Content starts
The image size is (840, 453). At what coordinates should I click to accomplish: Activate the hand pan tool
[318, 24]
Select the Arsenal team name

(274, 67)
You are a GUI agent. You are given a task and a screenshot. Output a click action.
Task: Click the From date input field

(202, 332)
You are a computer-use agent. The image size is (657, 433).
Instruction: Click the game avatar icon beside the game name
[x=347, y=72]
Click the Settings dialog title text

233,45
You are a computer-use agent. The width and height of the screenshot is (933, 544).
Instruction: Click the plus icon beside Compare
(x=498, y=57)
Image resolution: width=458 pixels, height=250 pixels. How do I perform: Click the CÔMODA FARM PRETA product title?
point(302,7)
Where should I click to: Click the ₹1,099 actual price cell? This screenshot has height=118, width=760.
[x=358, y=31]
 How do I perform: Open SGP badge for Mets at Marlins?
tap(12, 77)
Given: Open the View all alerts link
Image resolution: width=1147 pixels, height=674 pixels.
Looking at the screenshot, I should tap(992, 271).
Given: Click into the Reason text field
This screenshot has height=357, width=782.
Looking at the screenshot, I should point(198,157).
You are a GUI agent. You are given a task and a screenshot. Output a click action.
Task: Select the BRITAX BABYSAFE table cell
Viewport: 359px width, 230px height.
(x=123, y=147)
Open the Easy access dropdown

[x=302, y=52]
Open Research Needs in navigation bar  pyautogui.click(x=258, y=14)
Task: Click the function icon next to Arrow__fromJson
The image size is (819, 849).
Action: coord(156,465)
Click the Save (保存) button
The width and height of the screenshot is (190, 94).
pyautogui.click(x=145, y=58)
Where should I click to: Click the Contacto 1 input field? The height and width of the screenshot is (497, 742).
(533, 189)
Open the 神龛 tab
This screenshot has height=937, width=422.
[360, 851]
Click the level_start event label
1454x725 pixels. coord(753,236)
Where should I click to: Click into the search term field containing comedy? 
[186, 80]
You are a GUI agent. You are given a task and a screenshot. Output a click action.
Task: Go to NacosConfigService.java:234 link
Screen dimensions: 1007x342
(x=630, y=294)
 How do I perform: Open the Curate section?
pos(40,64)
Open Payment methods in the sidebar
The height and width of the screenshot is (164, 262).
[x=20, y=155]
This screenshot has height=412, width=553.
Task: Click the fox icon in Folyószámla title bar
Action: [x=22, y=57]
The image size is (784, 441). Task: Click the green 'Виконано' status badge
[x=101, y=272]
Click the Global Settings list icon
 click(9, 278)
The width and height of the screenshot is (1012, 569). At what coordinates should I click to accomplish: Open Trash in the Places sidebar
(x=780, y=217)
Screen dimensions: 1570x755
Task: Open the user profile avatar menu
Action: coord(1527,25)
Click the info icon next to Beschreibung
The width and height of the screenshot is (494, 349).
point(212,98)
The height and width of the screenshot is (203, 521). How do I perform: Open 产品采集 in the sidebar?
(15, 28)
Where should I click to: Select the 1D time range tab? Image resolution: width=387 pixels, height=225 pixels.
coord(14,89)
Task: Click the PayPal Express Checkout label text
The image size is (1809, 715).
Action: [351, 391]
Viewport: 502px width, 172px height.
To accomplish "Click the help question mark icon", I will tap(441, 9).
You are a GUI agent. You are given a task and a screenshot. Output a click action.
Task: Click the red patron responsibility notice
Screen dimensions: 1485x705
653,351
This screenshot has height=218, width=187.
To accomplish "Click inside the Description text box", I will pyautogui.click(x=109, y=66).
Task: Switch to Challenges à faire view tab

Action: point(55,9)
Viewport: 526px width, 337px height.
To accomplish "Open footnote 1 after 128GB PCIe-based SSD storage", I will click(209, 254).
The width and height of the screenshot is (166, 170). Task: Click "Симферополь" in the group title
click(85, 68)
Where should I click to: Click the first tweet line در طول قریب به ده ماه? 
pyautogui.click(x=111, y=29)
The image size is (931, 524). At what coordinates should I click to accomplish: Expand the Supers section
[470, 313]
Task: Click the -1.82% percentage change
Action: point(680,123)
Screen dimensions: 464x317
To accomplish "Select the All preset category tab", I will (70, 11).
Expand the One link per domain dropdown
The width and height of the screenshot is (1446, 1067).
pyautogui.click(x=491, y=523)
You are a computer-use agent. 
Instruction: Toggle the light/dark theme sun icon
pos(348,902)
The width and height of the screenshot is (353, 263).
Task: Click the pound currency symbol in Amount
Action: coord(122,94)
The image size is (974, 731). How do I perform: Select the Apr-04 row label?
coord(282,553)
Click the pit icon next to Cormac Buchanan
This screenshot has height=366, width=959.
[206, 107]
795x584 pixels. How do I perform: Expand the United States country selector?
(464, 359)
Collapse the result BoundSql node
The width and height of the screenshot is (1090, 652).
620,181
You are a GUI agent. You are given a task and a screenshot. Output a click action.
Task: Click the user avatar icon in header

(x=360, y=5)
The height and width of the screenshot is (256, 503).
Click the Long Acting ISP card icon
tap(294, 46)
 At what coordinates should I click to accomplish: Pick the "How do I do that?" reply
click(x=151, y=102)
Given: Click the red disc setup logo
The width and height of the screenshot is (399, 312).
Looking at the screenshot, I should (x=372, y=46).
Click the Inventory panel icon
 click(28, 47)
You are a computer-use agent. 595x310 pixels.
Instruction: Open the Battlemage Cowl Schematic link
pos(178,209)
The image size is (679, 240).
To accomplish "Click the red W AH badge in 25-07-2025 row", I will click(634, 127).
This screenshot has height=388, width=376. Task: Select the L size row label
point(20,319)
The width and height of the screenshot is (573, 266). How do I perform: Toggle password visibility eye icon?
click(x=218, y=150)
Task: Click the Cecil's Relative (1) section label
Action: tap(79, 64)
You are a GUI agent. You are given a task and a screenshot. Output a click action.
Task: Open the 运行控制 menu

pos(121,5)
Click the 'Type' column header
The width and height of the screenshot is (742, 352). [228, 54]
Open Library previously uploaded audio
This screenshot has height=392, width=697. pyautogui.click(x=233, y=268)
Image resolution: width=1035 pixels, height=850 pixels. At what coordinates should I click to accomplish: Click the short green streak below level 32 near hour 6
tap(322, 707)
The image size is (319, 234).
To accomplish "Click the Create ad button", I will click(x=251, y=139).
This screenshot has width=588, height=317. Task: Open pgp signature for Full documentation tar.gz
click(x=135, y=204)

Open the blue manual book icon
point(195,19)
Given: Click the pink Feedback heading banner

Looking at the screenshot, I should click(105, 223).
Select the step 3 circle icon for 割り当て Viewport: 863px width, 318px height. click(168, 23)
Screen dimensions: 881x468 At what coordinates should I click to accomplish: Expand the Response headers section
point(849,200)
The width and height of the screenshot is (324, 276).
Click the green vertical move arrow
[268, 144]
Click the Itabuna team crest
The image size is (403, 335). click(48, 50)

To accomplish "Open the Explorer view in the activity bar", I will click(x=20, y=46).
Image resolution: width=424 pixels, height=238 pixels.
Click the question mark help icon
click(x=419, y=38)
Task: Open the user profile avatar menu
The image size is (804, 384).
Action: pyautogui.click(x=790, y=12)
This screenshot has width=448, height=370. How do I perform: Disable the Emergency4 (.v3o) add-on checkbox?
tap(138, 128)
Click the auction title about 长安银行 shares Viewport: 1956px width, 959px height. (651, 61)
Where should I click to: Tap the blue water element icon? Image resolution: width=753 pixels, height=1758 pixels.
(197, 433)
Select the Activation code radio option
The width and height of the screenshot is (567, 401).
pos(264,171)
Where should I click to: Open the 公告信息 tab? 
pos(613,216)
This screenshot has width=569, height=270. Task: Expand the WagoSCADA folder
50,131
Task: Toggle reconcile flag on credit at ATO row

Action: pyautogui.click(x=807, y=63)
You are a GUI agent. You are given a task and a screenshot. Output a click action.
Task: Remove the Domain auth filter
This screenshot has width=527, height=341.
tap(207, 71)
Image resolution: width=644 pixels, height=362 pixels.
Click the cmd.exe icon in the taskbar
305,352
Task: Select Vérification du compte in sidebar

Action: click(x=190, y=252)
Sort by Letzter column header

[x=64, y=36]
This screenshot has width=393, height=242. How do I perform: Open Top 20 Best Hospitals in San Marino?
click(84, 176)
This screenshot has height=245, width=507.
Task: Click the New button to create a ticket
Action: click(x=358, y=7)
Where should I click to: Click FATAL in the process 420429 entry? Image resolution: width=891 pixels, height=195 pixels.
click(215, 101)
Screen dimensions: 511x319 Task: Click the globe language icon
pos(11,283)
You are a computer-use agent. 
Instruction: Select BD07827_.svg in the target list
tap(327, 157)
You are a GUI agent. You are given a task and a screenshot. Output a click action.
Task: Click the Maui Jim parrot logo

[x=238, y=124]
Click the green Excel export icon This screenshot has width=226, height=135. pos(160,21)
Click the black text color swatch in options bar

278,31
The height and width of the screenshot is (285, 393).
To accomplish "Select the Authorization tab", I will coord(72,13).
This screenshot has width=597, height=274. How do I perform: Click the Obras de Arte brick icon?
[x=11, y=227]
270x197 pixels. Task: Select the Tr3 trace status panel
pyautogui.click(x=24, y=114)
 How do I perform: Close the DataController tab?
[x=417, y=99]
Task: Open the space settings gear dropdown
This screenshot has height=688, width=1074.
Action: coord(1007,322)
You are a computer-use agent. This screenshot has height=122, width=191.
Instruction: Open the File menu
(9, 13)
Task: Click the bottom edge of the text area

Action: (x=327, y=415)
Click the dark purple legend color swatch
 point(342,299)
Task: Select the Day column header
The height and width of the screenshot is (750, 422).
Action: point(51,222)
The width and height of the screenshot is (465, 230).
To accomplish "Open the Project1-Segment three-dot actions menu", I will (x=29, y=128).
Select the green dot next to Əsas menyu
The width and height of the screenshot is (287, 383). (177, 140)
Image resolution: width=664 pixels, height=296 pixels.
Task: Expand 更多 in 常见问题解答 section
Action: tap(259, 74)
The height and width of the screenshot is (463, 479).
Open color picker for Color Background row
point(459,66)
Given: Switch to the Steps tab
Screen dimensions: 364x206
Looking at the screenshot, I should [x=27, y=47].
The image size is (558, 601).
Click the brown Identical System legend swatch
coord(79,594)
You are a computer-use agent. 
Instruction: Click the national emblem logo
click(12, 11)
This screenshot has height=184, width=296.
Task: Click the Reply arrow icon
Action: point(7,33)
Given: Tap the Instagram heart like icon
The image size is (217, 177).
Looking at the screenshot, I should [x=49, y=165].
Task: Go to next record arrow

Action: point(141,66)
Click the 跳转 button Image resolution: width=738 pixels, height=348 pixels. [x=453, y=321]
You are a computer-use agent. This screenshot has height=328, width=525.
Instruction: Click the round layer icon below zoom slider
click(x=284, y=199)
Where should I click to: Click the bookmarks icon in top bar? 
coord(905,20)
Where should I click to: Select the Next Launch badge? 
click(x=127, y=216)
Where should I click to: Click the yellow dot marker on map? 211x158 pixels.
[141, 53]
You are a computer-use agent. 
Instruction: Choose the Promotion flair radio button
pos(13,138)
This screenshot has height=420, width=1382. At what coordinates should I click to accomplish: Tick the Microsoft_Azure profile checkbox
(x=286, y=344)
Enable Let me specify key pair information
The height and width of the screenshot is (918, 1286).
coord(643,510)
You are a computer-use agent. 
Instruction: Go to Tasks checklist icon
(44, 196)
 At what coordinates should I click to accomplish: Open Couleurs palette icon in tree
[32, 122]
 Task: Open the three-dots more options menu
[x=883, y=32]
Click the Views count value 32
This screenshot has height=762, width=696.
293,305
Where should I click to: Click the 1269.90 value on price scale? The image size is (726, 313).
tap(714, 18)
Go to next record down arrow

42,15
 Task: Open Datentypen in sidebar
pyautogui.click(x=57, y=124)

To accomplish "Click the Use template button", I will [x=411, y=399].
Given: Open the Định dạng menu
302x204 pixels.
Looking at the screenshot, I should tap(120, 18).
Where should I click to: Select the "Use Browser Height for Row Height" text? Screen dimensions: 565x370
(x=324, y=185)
Content ends
• [Exercise]:
Count how many lines in the data above include the string "will", and write only that number.

• [Written solution]:
10